CA Rotation
In general, you almost never need to rotate the root CA certificate and key for the Talos API and Kubernetes API. Talos sets up root certificate authorities with the lifetime of 10 years, and all Talos and Kubernetes API certificates are issued by these root CAs.

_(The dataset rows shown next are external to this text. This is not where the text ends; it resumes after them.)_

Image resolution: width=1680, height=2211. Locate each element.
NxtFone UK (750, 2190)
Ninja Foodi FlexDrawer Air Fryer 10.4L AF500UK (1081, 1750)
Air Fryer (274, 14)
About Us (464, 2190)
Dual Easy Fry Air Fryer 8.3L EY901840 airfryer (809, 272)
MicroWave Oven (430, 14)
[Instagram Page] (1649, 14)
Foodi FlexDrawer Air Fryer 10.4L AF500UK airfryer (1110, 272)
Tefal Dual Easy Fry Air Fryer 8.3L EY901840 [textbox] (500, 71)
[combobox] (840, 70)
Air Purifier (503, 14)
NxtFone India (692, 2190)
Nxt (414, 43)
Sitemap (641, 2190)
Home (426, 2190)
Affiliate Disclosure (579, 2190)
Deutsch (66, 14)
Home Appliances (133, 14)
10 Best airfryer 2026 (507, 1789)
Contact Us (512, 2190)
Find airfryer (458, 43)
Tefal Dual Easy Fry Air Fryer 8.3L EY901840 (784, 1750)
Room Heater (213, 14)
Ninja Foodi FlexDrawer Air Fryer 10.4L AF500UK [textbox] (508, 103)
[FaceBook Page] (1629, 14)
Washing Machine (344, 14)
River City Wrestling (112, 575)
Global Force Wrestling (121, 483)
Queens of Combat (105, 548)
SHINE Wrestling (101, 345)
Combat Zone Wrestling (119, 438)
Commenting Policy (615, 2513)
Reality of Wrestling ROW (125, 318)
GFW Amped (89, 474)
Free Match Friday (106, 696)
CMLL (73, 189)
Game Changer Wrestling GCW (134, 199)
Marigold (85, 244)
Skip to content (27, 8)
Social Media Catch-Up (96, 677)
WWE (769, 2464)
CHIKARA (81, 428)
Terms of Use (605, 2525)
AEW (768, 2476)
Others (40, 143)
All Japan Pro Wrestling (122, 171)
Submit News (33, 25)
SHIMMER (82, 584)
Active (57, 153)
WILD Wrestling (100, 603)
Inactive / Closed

So the rotation of the root CA is only needed if:
- you suspect that the private key has been compromised;
- you want to revoke access to the cluster for a leaked
talosconfig
orkubeconfig
; - once in 10 years.
Overview
There are some details which make Talos and Kubernetes API root CA rotation a bit different, but the general flow is the same:
- generate new CA certificate and key;
- add new CA certificate as ‘accepted’, so new certificates will be accepted as valid;
- swap issuing CA to the new one, old CA as accepted;
- refresh all certificates in the cluster;
- remove old CA from ‘accepted’.
At the end of the flow, old CA is completely removed from the cluster, so all certificates issued by it will be considered invalid.
Both rotation flows are described in detail below.
Talos API
Automated Talos API CA Rotation
Talos API CA rotation doesn’t interrupt connections within the cluster, and it doesn’t require a reboot of the nodes.
Run the following command in dry-run mode to see the steps which will be taken:
$ talosctl -n <CONTROLPLANE> rotate-ca --dry-run=true --talos=true --kubernetes=false
> Starting Talos API PKI rotation, dry-run mode true...
> Using config context: "talos-default"
> Using Talos API endpoints: ["172.20.0.2"]
> Cluster topology:
- control plane nodes: ["172.20.0.2"]
- worker nodes: ["172.20.0.3"]
> Current Talos CA:
...
No changes will be done to the cluster in dry-run mode, so you can safely run it to see the steps.
Before proceeding, make sure that you can capture the output of talosctl
command, as it will contain the new CA certificate and key.
Record a list of Talos API users to make sure they can all be updated with new talosconfig
.
Run the following command to rotate the Talos API CA:
$ talosctl -n <CONTROLPLANE> rotate-ca --dry-run=false --talos=true --kubernetes=false
> Starting Talos API PKI rotation, dry-run mode false...
> Using config context: "talos-default-268"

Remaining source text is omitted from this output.